SummaryHHS confirms continued movement away from traditional FFS payments, yet significant work remains to move more providers away from upside-risk models and into downside-risk models.
On March 3, the Department of Health and Human Services (HHS) announced that it met its goal of tying 30 percent of all Medicare fee-for-service (FFS) payments to alternative payment models (APMs) by the end of 2016, almost a year ahead of schedule.
As of January 2016, the Centers for Medicare & Medicaid Services (CMS) identified 10 qualifying programs that achieved the outcome, which represents a 10 percentage point increase from January 2015. By the end of 2018, HHS intends to have 50 percent of payments tied to APMs.
HHS included several upside-only models (i.e., providers do not repay losses) among those counted as APMs, although CMS has expressed the belief that moving more providers into risk-bearing models is an essential step to achieving the long-term shift from volume to value.
Convincing providers to transition to models featuring downside risk has been challenging. For example, of the 463 Medicare ACOs, only 51 (11 percent) are currently in a track that features upside and downside risk. Still, HHS has signaled that the transition may not be voluntary in the long run. HHS does not include the Comprehensive Care for Joint Replacement (CJR) model among the 10 APMs (the model started April 1, 2016), but it is a mandatory bundled payment model for all acute care hospitals in 67 metropolitan statistical areas. Starting in the second year, CJR hospitals will be liable to repay losses. Over time, HHS may make other APMs mandatory.
Implementing the Medicare Access and CHIP Reauthorization Act (MACRA) will also create strong incentives for physicians to move into models with downside risk.
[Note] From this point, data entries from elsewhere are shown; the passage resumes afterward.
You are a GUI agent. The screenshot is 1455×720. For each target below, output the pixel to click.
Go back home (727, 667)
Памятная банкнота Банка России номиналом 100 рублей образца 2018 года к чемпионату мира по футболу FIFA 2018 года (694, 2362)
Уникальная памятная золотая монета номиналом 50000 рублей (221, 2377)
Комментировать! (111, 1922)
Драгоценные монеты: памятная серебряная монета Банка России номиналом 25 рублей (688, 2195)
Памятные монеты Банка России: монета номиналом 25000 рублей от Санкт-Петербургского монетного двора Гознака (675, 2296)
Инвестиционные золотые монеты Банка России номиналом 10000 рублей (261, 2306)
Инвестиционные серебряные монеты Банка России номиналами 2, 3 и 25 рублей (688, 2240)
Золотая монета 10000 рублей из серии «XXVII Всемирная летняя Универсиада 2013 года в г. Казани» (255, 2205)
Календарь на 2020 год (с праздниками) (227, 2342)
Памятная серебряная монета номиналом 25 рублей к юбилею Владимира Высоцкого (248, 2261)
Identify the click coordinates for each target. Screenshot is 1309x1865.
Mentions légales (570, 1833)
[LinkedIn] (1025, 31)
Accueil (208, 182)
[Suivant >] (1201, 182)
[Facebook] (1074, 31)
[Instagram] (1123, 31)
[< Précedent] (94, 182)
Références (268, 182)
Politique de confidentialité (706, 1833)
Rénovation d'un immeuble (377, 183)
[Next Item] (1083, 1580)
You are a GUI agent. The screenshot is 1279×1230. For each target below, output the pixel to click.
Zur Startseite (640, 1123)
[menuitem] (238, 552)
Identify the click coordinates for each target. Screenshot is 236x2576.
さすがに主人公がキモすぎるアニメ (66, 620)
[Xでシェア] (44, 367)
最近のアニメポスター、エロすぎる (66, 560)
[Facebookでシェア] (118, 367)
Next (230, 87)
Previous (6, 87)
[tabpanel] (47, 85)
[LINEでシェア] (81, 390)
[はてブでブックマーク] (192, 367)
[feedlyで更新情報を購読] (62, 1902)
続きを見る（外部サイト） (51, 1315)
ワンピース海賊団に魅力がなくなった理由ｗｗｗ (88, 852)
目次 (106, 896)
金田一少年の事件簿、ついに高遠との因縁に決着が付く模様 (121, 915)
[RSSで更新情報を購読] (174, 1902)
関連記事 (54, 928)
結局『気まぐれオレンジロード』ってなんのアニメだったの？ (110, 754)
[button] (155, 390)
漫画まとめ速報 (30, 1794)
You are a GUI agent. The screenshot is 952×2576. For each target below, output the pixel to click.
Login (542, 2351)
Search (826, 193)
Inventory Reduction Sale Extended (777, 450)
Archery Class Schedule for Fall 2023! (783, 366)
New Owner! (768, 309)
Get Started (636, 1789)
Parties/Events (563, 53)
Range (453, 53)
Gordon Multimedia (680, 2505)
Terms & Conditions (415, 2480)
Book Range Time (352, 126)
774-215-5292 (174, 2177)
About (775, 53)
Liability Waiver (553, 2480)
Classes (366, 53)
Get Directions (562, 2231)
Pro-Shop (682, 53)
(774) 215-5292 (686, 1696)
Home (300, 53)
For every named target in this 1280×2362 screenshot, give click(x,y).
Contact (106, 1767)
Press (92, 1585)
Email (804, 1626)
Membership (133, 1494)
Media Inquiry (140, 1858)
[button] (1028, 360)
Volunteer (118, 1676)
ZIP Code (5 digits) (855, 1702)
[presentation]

Under MACRA, physicians participating in qualifying APMs will avoid the Merit-Based Incentive Payment System (MIPS), while also earning a five percent bonus payment for several years. However, some APMs identified by HHS for this announcement may not count as APMs under MACRA, as the statute requires the models to have a “non-nominal amount of risk.” In particular, CMS has suggested that Track 1 ACOs would not count because they are not at-risk to repay losses. ACOs and physician organizations have argued against this interpretation of the statute because they believe the upfront costs organizations bear to become Track 1 ACOs, with no guarantee of shared savings to recoup them, constitutes nominal risk.
Notably, MACRA creates an exception to the risk-bearing requirement for medical home models tested by the Center for Medicare & Medicaid Innovation (CMMI) and expanded by HHS. The Comprehensive Primary Care Initiative (CPCI) and Multi-Payer Advanced Primary Care Practice Demonstration could meet this criterion if they are certified to have reduced spending without decreasing quality or increased quality without increasing spending. The proposed rule to implement MIPS and define eligible APMs is under review at the Office of Management and Budget and is expected to be released this month.
Over the next couple years, CMS and CMMI will continue to expand, refine, and unveil initiatives to meet the 2018 APM goal. Notably, on April 11 CMS announced the new, multi-payer Comprehensive Primary Care Plus model. The five-year model builds on CPCI (although it is not a formal expansion by HHS) and is intended to include over 5,000 primary care practices when it starts in January 2017.